Some areas to consider. Given the scale of phishing attacks, malspam and business email compromise scams, strong email and endpoint security is vital. There are many such solutions on the market that are affordable. While conducting due diligence for product selection, it’s imperative to ensure the efficacy of these solutions, the rating of the vendors and the future roadmap so that the technology deployed is suitable now and for the long term.
The right level of expertise and skills are essential. Due to the ever-increasing sophistication of cyber-attacks, merely deploying the solutions isn’t enough. Proactive monitoring, detection and remediation of attacks are essential. With the continuous and evolutionary nature of cybersecurity attacks, limited resources can quite easily lead to missed incident responses and sometimes also ‘alert fatigue’. It potentially takes just one incident to cause a major breach. From human resource, security and budgetary standpoints, outsourcing this activity to third party services providers can be advantageous. Managed services providers have dedicated staff to monitor threats 24 x 7, as well as undertake advanced attack prevention, detection and response measures.
From employees’ perspective, appreciation of current threat trends, security knowledge and ability to spot suspicious activity is extremely valuable. Allocating budget towards providing regular security awareness training to employees will truly be money well spent. There simply isn’t a substitute for this knowledge. Ensuring busy employees intuitively know what to look out for is critical. With bad actors using every trick in the book alongside using a variety of technology, email and social engineering attack methods, it is easy for time-poor employees to innocently fall victim to criminals. Equipping employees with information so that they know what to do and how to react can do a long way in minimising the impact on the business.

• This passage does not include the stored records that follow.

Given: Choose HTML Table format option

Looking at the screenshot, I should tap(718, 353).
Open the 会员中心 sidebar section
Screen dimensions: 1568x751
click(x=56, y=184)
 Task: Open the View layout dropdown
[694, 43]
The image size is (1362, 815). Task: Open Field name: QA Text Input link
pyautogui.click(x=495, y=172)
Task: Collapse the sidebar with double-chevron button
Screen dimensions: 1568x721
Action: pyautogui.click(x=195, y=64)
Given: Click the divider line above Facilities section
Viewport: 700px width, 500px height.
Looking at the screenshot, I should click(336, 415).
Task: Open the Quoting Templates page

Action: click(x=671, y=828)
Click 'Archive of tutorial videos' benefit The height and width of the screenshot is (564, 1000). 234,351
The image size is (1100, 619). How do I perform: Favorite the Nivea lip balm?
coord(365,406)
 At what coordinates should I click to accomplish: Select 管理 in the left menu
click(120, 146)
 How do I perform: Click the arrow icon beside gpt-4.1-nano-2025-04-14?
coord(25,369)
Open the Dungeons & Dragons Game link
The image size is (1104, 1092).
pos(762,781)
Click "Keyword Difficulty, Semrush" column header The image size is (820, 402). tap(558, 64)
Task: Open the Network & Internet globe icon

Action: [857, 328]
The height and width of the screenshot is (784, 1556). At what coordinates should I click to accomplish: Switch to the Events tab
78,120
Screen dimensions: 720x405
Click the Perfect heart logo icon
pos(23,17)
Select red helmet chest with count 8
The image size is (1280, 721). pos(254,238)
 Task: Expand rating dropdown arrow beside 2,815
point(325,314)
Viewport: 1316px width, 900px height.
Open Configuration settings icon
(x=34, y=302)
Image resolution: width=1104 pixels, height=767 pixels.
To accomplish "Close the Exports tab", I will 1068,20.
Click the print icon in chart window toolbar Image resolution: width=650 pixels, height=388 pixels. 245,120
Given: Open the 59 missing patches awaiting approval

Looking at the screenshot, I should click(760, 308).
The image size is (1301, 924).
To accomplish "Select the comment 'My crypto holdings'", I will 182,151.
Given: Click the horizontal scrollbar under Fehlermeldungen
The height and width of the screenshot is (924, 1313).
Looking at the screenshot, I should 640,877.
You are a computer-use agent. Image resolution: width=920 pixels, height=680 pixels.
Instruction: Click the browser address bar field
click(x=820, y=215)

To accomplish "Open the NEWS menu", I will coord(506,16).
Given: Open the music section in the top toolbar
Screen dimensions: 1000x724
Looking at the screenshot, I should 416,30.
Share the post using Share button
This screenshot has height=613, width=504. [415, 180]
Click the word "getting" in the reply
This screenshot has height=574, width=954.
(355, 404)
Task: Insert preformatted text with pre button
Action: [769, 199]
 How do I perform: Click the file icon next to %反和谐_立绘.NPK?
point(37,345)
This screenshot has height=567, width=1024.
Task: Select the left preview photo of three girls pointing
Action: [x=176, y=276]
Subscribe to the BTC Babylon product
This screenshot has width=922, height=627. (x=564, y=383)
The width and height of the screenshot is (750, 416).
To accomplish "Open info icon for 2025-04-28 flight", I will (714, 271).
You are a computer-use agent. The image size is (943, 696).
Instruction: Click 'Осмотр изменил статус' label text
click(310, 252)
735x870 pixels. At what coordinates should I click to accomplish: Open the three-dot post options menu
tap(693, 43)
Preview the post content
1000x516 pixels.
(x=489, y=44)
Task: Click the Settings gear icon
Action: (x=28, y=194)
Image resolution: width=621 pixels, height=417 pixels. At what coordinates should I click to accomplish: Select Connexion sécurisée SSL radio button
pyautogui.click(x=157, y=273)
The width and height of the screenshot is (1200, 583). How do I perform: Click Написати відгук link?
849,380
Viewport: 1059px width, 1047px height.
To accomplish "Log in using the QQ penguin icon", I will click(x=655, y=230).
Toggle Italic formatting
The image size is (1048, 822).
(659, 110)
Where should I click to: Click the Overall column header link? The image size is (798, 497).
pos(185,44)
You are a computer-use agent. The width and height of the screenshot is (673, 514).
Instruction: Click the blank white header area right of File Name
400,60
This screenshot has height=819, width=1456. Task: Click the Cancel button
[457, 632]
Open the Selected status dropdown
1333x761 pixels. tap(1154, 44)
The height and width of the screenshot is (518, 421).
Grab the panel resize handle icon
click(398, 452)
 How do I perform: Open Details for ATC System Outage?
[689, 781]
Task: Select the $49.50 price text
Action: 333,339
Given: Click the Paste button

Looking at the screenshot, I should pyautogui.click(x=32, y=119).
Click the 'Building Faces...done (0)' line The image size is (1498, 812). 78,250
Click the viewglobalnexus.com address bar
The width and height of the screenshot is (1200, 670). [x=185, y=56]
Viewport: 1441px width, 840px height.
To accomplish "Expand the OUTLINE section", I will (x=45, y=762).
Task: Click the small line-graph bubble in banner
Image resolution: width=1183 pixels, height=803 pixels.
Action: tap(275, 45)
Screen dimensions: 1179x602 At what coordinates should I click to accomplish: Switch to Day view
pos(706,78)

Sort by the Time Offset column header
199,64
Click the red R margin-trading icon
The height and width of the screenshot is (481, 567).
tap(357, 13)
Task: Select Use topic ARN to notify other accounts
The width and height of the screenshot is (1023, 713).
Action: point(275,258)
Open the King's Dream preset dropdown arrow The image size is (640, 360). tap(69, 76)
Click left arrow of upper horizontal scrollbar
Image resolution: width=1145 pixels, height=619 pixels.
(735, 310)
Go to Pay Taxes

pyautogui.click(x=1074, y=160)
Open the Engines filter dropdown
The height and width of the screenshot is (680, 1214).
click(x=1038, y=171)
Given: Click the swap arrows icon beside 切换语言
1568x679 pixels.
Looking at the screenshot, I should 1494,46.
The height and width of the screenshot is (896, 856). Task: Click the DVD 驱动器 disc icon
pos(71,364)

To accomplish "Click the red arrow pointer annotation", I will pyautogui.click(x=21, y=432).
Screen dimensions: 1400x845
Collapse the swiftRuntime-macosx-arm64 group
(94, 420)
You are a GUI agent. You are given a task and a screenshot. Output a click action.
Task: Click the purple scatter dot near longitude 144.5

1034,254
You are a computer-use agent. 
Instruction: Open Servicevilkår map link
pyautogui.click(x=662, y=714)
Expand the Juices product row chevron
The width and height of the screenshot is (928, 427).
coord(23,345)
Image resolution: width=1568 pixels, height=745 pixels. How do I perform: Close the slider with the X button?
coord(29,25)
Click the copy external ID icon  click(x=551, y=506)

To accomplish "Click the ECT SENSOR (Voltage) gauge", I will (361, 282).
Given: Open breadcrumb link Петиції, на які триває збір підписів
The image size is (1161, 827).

It’s worth a mention that the above approaches can have a bearing on organisations’ cost of cyber insurance too. Today, insurers look favourably upon organisations who outsource parts of their security and go the extra mile to create security awareness in their company.
The threat landscape is evolutionary, but even today, email remains the first – and sometimes the last – line of defense against all manner of threats in an online and digital world. Securing its use to safeguard data and ensure business continuity must be a priority, not only for finance sector organisations, but for every company and individual.